However, ComfyUI offers several advantages over Midjourney and DALL-E for users looking for more control and customization in their AI image generation process:
- Local processing: Unlike Midjourney, which runs on remote servers, ComfyUI can be run locally on your own hardware, giving you more privacy and control over your creations. Inference tokens are on the house!
- Customizable workflows: ComfyUI’s node-based interface allows for intricate customization of the generation process, enabling fine-tuned control over various aspects of your image creation.
- Model flexibility: ComfyUI supports multiple AI models, including different versions of Stable Diffusion and Flux, allowing you to switch between models or even use custom ones.
- Cost-effective: After the initial setup, using ComfyUI is free, whereas Midjourney requires a subscription for continued use.

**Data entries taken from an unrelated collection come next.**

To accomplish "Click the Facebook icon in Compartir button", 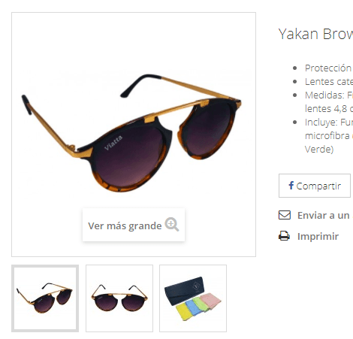I will [291, 186].
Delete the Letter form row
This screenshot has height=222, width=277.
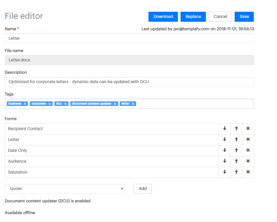[x=248, y=139]
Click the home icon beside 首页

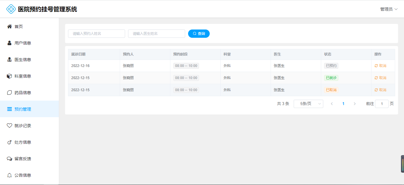(x=9, y=27)
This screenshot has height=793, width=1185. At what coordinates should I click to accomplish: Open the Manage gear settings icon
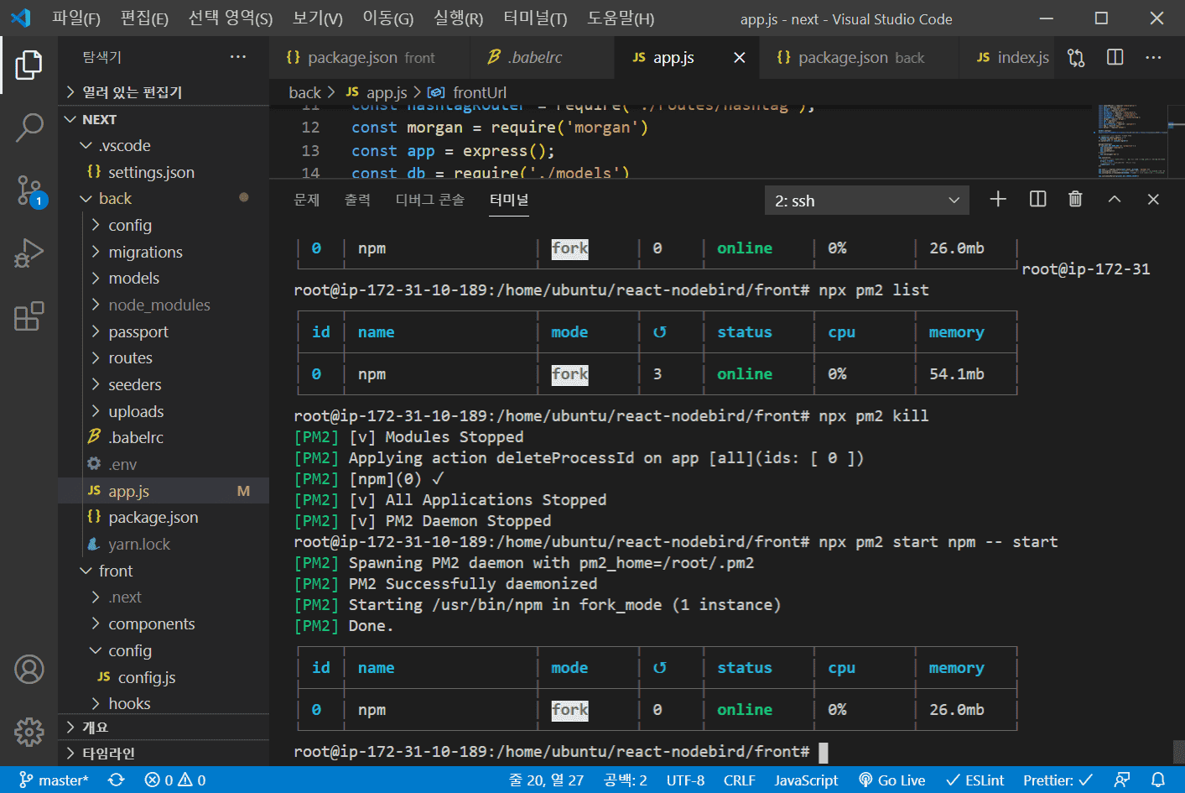29,732
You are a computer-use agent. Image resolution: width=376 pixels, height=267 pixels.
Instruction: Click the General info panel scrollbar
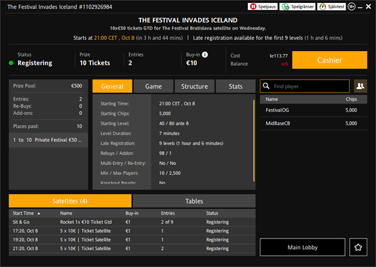pyautogui.click(x=254, y=124)
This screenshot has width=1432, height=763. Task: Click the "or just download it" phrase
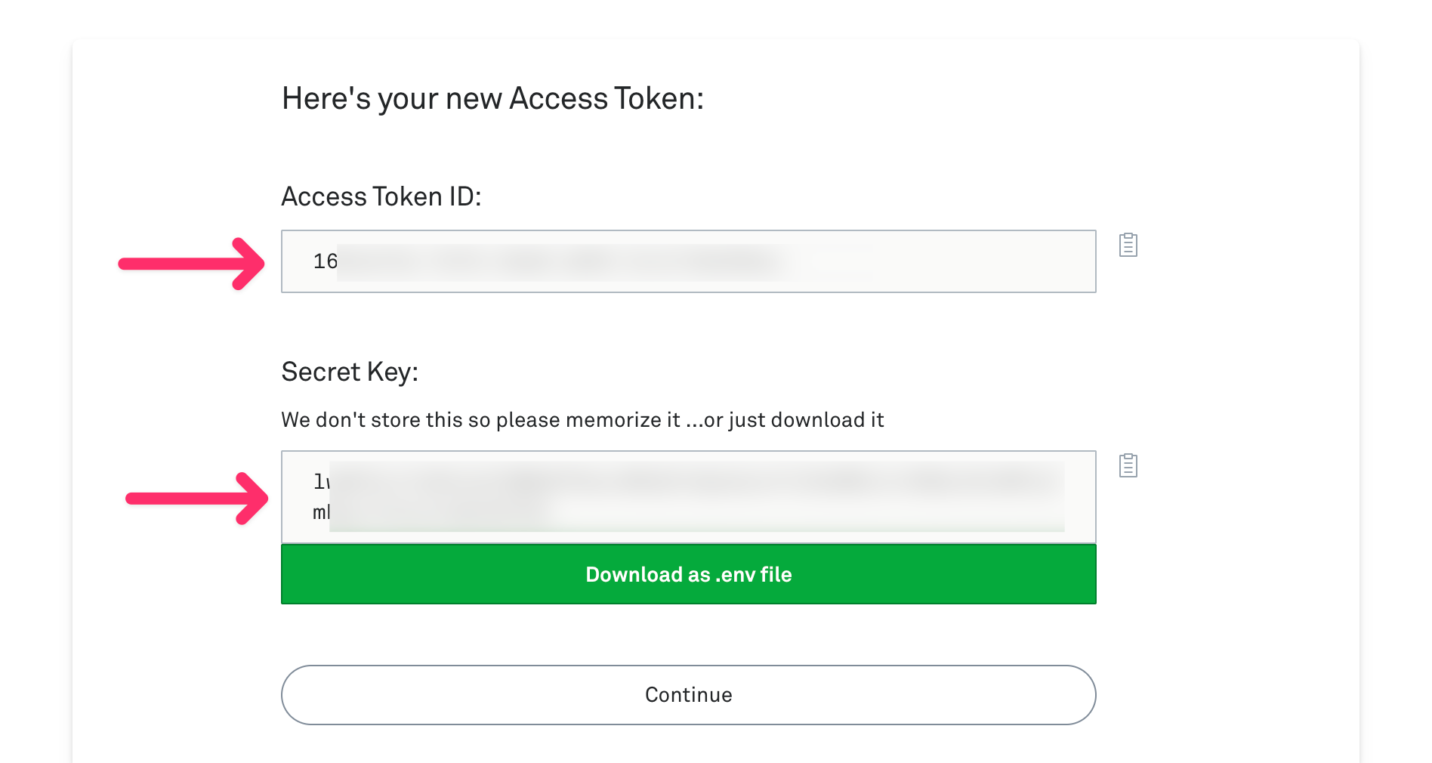coord(793,420)
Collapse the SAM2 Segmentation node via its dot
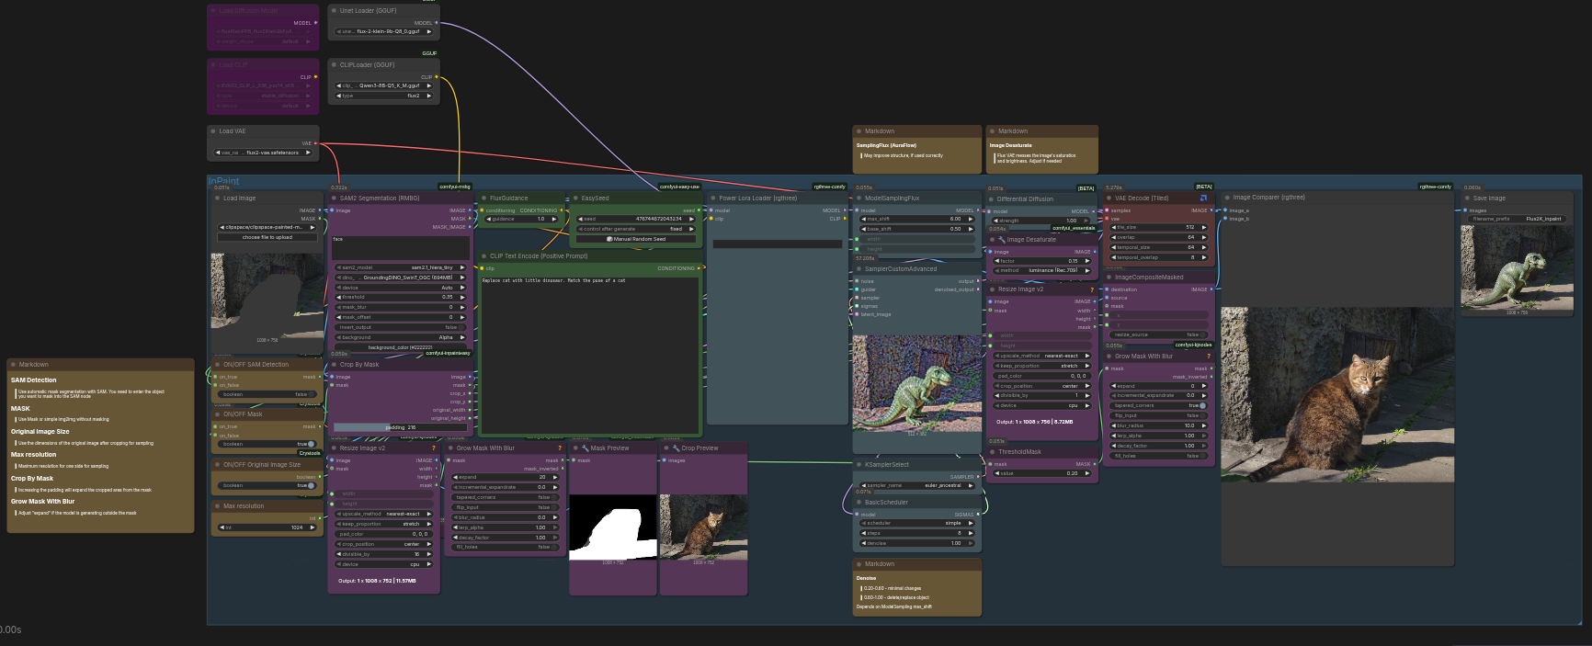The width and height of the screenshot is (1592, 646). [x=334, y=198]
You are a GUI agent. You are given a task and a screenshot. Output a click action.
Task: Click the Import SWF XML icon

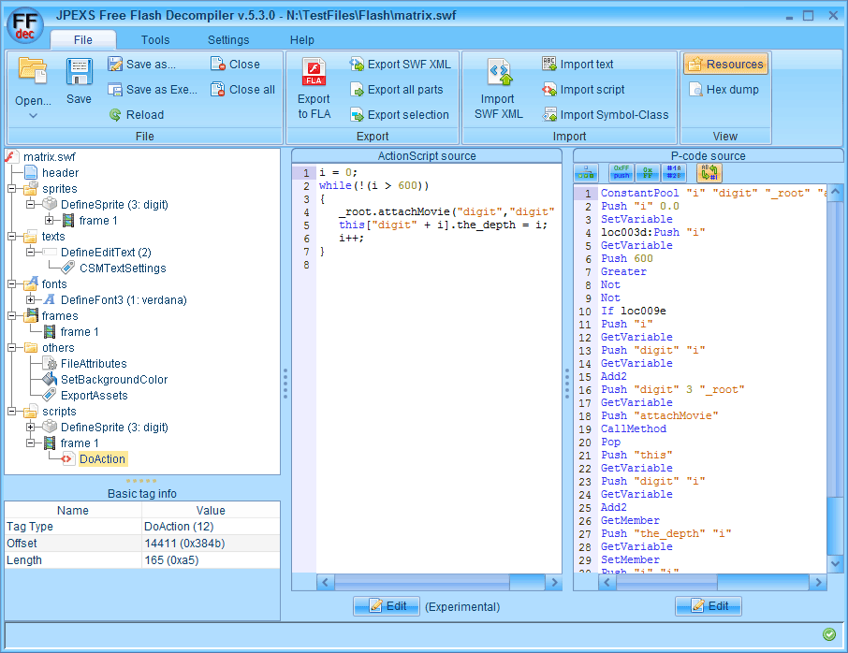click(x=498, y=73)
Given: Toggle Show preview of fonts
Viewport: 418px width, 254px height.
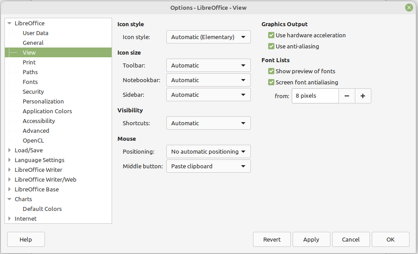Looking at the screenshot, I should pyautogui.click(x=271, y=71).
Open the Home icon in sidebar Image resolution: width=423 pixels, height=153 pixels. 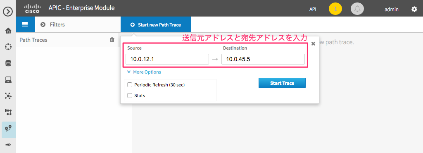[x=8, y=31]
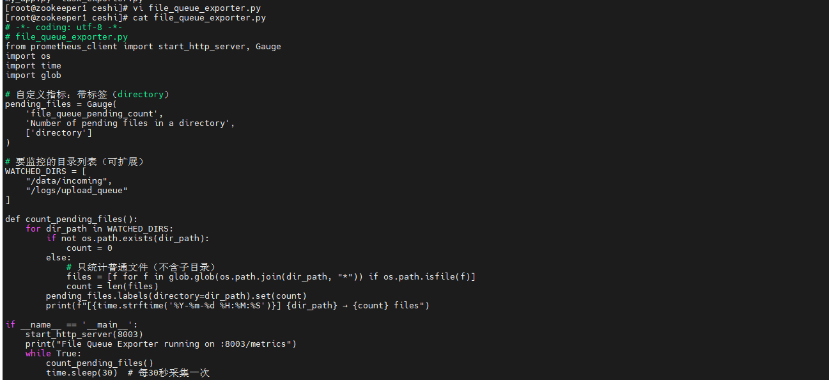Click the "/data/incoming" path string
829x380 pixels.
click(x=68, y=180)
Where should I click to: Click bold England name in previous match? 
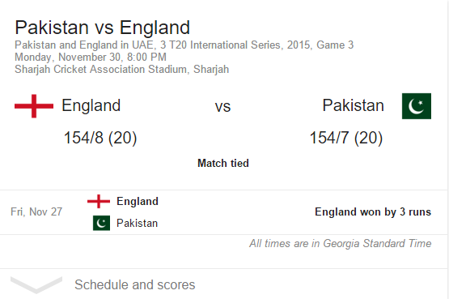(138, 201)
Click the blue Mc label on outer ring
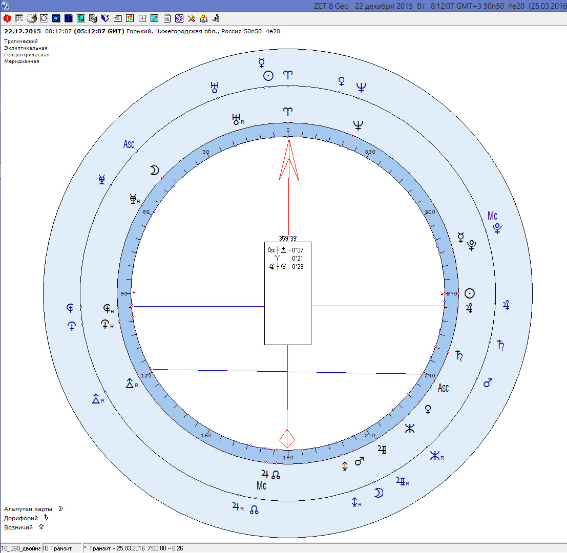Viewport: 567px width, 553px height. click(x=492, y=216)
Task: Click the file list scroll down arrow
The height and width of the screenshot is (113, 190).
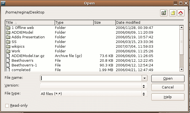Action: click(181, 69)
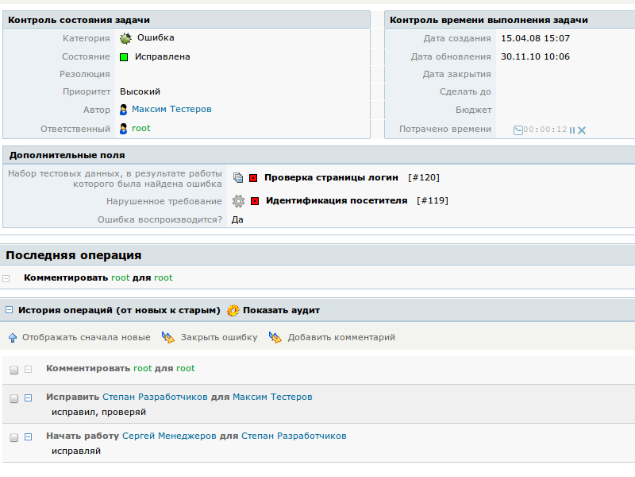Click the bug icon beside Ошибка category
Image resolution: width=635 pixels, height=477 pixels.
125,38
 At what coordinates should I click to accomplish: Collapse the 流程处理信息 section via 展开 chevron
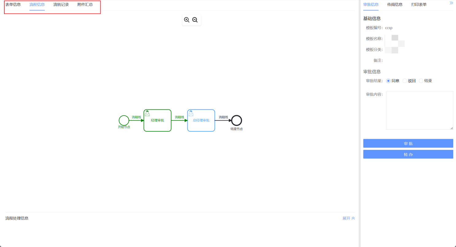(348, 218)
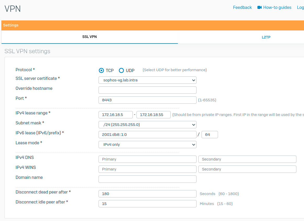Click the Port field containing 8443
The width and height of the screenshot is (304, 221).
click(147, 100)
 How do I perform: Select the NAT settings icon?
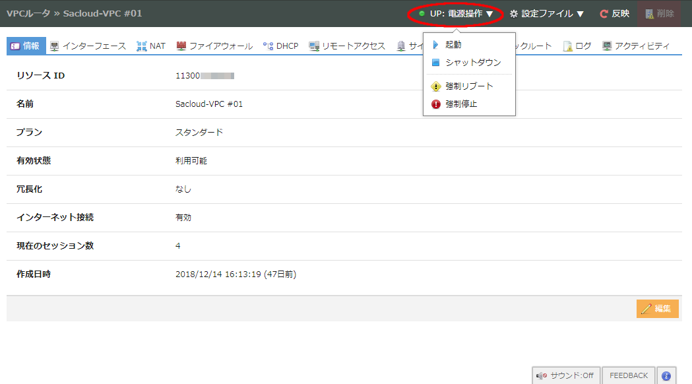tap(141, 46)
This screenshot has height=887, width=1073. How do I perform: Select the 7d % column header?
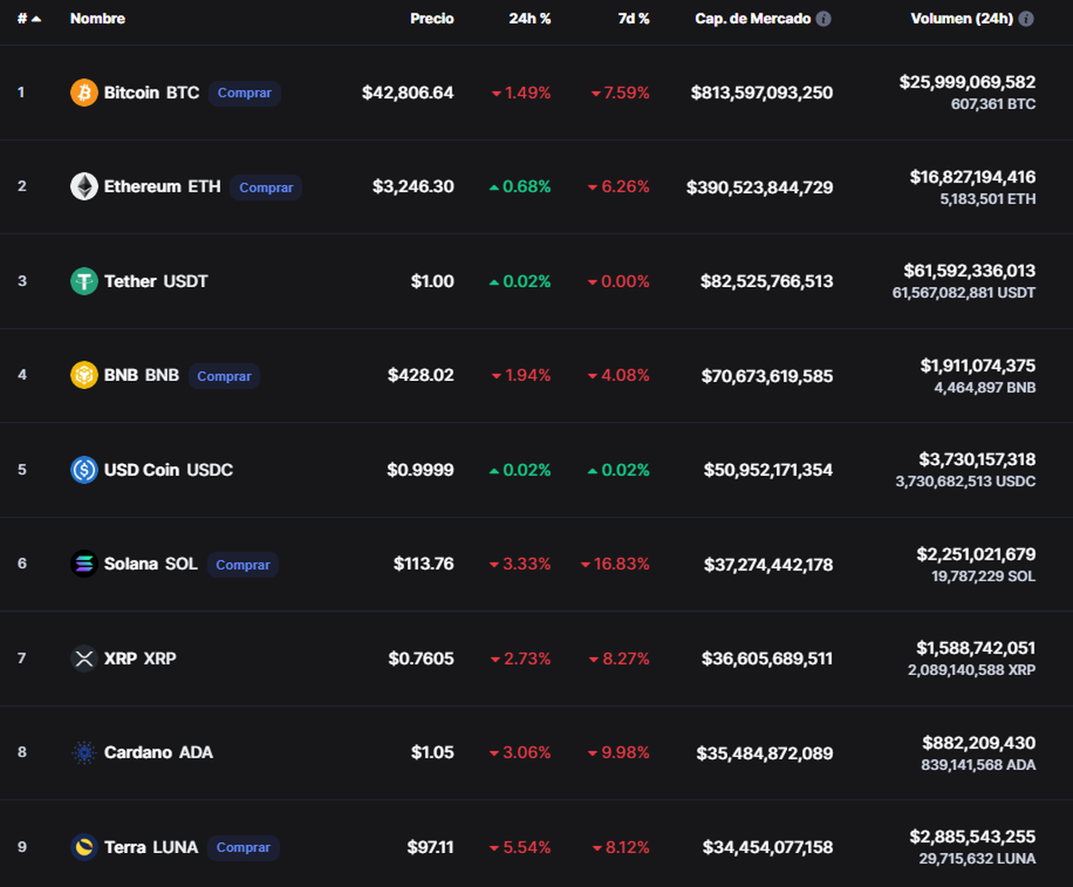pos(633,18)

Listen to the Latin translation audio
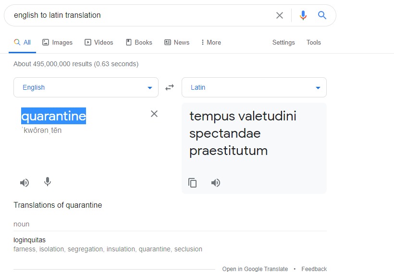click(x=216, y=183)
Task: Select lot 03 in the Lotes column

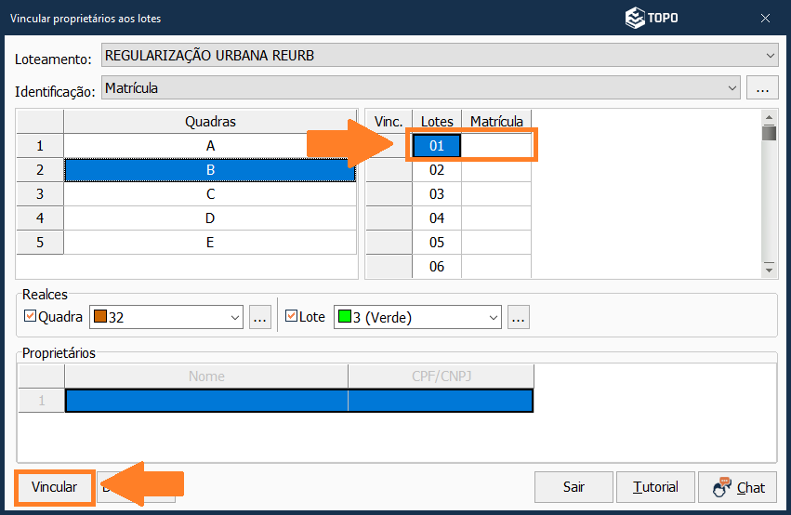Action: (x=437, y=194)
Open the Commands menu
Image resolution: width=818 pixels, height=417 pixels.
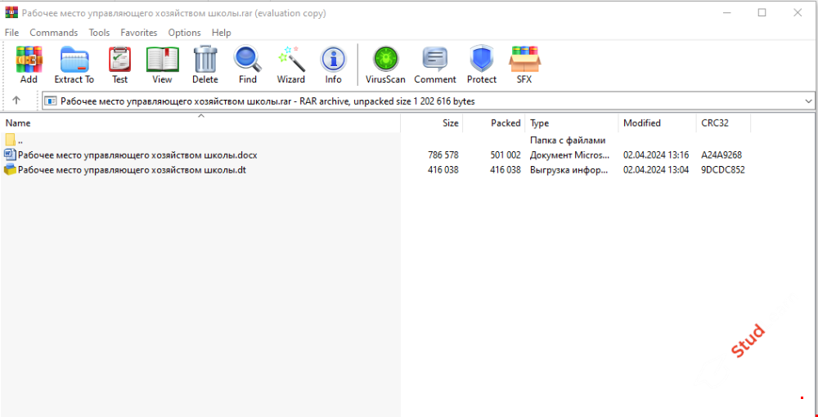pos(54,33)
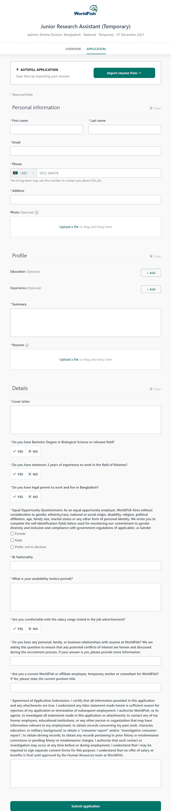Answer NO to fisheries experience question
Screen dimensions: 171x811
[x=33, y=474]
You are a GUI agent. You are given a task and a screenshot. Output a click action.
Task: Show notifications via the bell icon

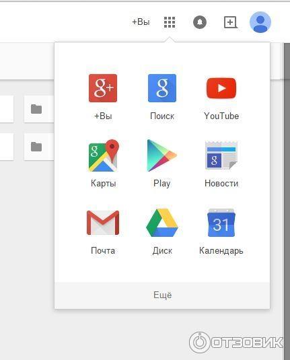[x=200, y=22]
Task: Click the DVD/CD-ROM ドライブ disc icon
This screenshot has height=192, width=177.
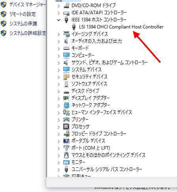Action: coord(66,6)
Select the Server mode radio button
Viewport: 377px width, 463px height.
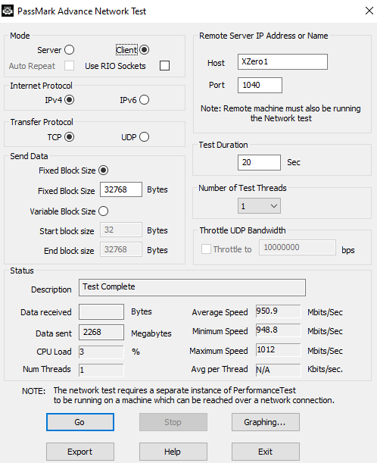(70, 49)
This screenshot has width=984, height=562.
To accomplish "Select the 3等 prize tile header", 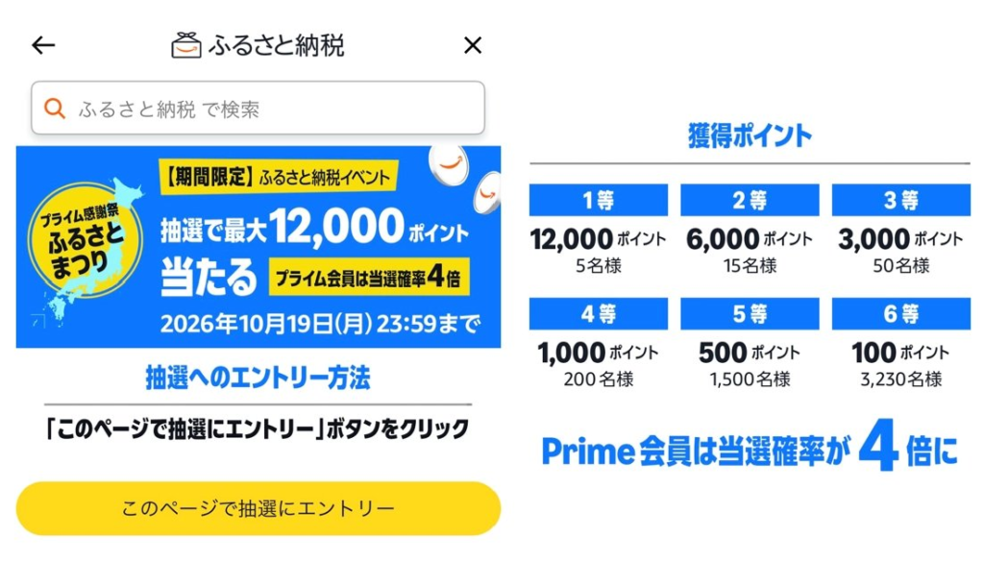I will (x=901, y=200).
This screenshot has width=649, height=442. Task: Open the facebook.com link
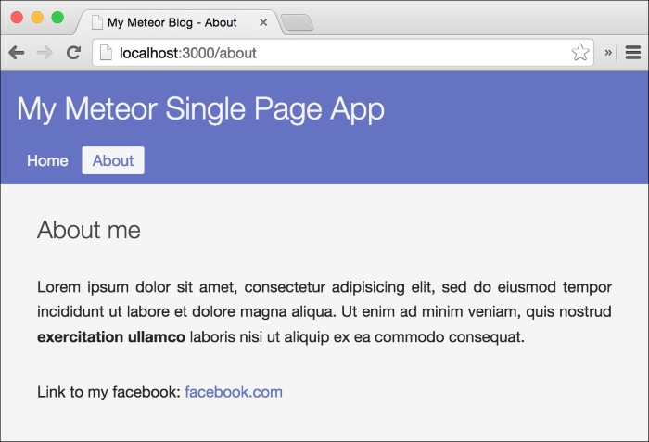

- Transparency: The open-source nature of ComfyUI allows users to understand and modify the underlying processes. E.g. you can develop and add your own custom nodes to perform a unique workflow.
How to get started with ComfyUI
A word of warning: While ComfyUI is the most powerful and modular stable diffusion GUI and backend, it is not easy to set up and it requires a powerful graphics card to run smoothly (inference), preferably from Nvidia.
Getting started with ComfyUI involves a few key steps:
- System Requirements: Ensure your computer meets the minimum requirements, including a compatible GPU with sufficient VRAM (8GB+ the more of it, the better).
- Installation:
- Download and install Python
- Clone or download the ComfyUI repository from GitHub
- Install the required dependencies using pip
- Download models:
- Obtain Stable Diffusion or Flux model checkpoints from Hugging Face (e.g., SD 1.5, SD 2.1 or Flux.1-dev, Flux.1-schnell)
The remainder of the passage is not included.